Societe Generale Plans €900M Cost Savings as Profit Halves on Own-Debt Charges
Bank books €1.05bn charge on debt revaluation
French bank Societe Generale's net profit halved in the first quarter due primarily to accounting charges related to the bank's debt.
Group net income declined 50% to €364m ($476m, £307m) as income from banking operations declined by 19% to €5.09bn.
The second-biggest bank in France also booked €1.05bn charge related to the revaluation of its own debt.
Following the weak results, the bank plans to cut its annual costs by €900m by the end of 2015, which would raise SocGen's return on equity to 10% from 7.4% in the first quarter.
The move would cost €600m for the bank and is expected involve further job cuts, after 1,600 layoffs last year.
The bank has undertaken a cost-cutting initiative over a year ago to simplify its operations. So far, it could save €550m in costs as part of the plan.
The bank's core tier 1 ratio, a measure of top-quality capital such as equity and retained earnings, stood at 8.7% at the end of the first quarter. SocGen forecast that the ratio would reach close to 9.5% by year end.

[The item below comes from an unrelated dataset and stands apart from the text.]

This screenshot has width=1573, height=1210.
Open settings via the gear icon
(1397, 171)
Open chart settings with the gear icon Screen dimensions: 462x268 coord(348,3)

Net income at SocGen's corporate and investment banking division rose 41% to €494m, while the same dropped 22% to €256m at the consumer-banking business. Profit at its international branch networks, including Russia, Romania and the Czech Republic, increased 76% to €79m.
In line with the recession in the eurozone and new rules to reduce banks' risky assets, SocGen has sold its subsidiaries in Greece and Egypt. The lender booked a €377m gain in the first quarter from the sale of the Egyptian business.
Among SocGen's rivals, BNP Paribas, France's largest listed bank by assets, earlier recorded a 45% decline in first-quarter net profit to €1.58bn on lower revenue and higher bad loan provisions. Credit Agricole, however, reported a 51% jump in first-quarter net profit to €469m.